This project was created by Professors Saleh Kalantari and Ebrahim Poustinchi of the School of Design and Construction at Washington State University. They are responsible for the idea, and physical construction. I am responsible for the electronics and programming.
The purpose of this project was to create an interactive art sculpture. The creators wanted a piece that would change shape based on the desire of the operator. It had to be remotely controlled.
This uses linear actuators controlled by an Arduino microcontroller and an Android cell phone through bluetooth.
19, linear actuators, these have an 18" draw and 12V motors
Arduino Mega 2560
Bluetooth transceiver, HC-05
10, L298N Dual H-Bridge Motor Controllers
25' 16 gage stranded wire, red
25' 16 gage stranded wire, black
3, 8 position terminal blocks
12V power supply capable of at least 30A
12V to 9V power converter or separate 9V power supply for the Arduino
male to female jumper wires
Step 1: Physical Assembly
This project required the actuators to be arranged in a spherical shape so triangular pieces of wood were cut and the actuators were mounted in the center and then connected to each other at angles to form the sphere as seen in the photos.

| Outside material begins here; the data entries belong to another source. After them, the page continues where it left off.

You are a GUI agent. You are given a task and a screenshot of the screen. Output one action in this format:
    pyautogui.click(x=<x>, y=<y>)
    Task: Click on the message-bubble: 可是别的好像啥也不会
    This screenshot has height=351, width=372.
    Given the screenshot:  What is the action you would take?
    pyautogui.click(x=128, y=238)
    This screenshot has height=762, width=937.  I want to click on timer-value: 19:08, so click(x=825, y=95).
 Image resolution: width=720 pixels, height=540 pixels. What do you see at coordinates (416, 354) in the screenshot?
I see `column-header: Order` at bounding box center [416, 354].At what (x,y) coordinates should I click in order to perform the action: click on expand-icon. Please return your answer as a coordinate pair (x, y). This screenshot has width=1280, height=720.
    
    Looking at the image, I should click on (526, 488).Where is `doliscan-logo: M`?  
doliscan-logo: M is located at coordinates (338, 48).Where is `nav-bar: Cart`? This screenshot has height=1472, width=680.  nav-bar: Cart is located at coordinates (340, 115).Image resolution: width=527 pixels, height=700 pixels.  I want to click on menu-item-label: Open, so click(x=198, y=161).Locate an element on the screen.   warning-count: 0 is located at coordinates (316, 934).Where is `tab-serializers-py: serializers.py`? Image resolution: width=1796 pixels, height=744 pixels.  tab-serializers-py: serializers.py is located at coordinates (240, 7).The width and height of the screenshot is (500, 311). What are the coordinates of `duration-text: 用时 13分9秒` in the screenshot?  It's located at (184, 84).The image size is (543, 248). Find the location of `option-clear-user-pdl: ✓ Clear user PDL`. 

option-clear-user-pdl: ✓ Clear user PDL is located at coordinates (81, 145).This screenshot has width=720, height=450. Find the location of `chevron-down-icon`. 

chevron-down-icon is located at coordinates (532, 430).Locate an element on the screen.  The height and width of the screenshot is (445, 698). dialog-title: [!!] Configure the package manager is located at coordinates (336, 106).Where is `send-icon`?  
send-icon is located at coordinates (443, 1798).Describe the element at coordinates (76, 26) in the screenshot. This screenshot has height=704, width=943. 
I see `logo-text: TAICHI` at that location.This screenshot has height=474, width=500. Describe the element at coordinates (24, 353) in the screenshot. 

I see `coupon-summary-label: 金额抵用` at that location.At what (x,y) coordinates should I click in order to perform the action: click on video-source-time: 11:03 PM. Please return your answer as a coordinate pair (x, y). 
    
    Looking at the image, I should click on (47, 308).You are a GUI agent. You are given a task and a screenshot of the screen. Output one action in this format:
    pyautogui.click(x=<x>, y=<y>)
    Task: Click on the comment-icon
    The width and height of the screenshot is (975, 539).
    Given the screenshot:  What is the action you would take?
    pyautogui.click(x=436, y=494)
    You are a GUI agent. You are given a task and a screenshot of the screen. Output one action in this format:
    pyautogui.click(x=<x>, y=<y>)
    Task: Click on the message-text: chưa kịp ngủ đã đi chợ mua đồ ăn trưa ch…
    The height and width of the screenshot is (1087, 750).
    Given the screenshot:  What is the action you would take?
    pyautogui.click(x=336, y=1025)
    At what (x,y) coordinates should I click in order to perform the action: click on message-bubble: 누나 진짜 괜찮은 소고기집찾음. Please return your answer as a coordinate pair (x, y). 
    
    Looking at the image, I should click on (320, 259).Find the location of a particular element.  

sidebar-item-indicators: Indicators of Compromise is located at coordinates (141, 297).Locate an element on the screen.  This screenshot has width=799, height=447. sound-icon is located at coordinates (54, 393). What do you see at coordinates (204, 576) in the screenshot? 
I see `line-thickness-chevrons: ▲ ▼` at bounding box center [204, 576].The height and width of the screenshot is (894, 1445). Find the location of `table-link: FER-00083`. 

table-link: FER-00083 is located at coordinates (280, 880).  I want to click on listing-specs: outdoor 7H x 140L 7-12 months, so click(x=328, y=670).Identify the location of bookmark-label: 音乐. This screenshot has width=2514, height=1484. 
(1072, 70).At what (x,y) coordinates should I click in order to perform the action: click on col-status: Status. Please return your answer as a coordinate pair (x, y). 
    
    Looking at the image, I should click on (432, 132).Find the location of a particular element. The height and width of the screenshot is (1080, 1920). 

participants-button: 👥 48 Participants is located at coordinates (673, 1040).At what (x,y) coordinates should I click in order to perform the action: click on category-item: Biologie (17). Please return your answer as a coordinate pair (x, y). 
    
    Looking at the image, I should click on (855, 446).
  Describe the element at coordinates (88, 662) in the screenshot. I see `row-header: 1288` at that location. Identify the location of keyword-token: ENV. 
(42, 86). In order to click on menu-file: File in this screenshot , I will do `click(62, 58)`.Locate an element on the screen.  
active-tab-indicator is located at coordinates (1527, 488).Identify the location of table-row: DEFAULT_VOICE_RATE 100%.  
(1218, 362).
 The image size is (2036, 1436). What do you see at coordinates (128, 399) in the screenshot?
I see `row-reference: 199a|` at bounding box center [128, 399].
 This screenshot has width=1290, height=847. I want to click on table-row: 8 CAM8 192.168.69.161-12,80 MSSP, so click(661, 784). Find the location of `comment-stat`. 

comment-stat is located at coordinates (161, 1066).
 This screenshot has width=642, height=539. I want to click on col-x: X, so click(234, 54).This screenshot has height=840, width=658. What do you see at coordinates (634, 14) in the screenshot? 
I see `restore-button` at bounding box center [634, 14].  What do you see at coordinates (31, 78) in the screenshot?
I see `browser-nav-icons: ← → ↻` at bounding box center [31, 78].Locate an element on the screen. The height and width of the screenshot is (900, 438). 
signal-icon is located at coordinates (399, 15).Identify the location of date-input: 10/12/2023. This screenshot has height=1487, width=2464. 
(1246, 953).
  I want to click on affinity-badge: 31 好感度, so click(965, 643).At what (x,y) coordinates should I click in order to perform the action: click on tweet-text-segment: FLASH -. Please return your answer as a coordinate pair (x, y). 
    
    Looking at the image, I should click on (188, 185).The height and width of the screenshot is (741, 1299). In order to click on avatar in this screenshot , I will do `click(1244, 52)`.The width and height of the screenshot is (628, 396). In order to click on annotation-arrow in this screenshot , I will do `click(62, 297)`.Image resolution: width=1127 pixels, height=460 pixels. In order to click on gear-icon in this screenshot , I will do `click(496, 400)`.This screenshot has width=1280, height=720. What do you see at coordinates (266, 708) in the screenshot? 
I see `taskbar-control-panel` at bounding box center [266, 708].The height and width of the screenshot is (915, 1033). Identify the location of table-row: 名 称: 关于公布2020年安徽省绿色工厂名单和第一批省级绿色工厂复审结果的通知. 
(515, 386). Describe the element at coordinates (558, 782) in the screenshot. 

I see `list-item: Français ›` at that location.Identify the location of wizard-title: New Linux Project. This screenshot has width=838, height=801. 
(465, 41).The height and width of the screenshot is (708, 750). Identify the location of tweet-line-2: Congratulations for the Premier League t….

Foam triangles were attached to the ends of the actuators to provide large surface area for stretching the spandex material that would cover the entire project.
Step 2: Wiring
Once mounted on its base, the wires of each actuator were left hanging down the opening in the bottom.
An additional 18"-24" of wire was added to the provided cables of each actuator to provide enough length to reach the Arduino where it was to be installed in the base.
For wiring, the line out from the power supply was connected to one end of each terminal block.
Jumpers were added to each position of the terminal block to make every other position positive and every other position negative.
The positive and negative leads were connected to each motor controller.
Each motor controller can control two motors, connect two motors to each controller, one to the header on the left side, one to the header on the right side, the outputs to control each motor are right next to each other.
The digital outputs from the Arduino connect to the header pins on the motor controller. Two digital outputs are required per motor, this project required 38 digital I/O pins to fully control.
Make careful note of which Arduino digital output goes to which controller and which controller position. Positions 1 & 2 on the controller will control the motor connected to the left, positions 3 & 4 control the motor to the right.
Wire the voltage converter per the appropriate data sheet. Connect the 9V power to the Arduino Mega power in. An adapter will be useful or you can solder the wires directly.
Step 3: Connect the Bluetooth Module to the Arduino
Connect the bluetooth transceiver to the Arduino.
Connect Vcc to +5V out on the Arduino
Connect Gnd to Gnd on the Arduino
Connect Txd to pin 0, RX0 of the Arduino
Connect Rxd to pin 1, TX0 of the Arduino
Step 4: Code
The motor controllers will turn the motor output on and off in one direction or another based on the Arduino digital outputs. If pins 1 & 2 are both low, no current will flow through the associated motor.
If controller pin 1 is low and controller pin 2 is high, current will flow through the motor controller output on the left of the controller in one direction. If this is reversed and controller pin 1 is high and controller pin 2 is low, current will flow in the opposite direction. The same goes for pins 3 & 4 and the motor connected to the right side of the controller.
I don't know how to write a cell phone app so I used MIT App Inventor 2 to create an app using their very simple drag and drop interface for Android. When you create the app, it provides an easy to use QR code to scan and install on your phone. I found it very easy to use.
MIT App Inventor 2 aia file
MIT App Inventor 2 screenshots
Step 5: Have Fun With It!
Enable the bluetooth on your phone, select the correct module from the app and you can now control each linear actuator from your cell phone!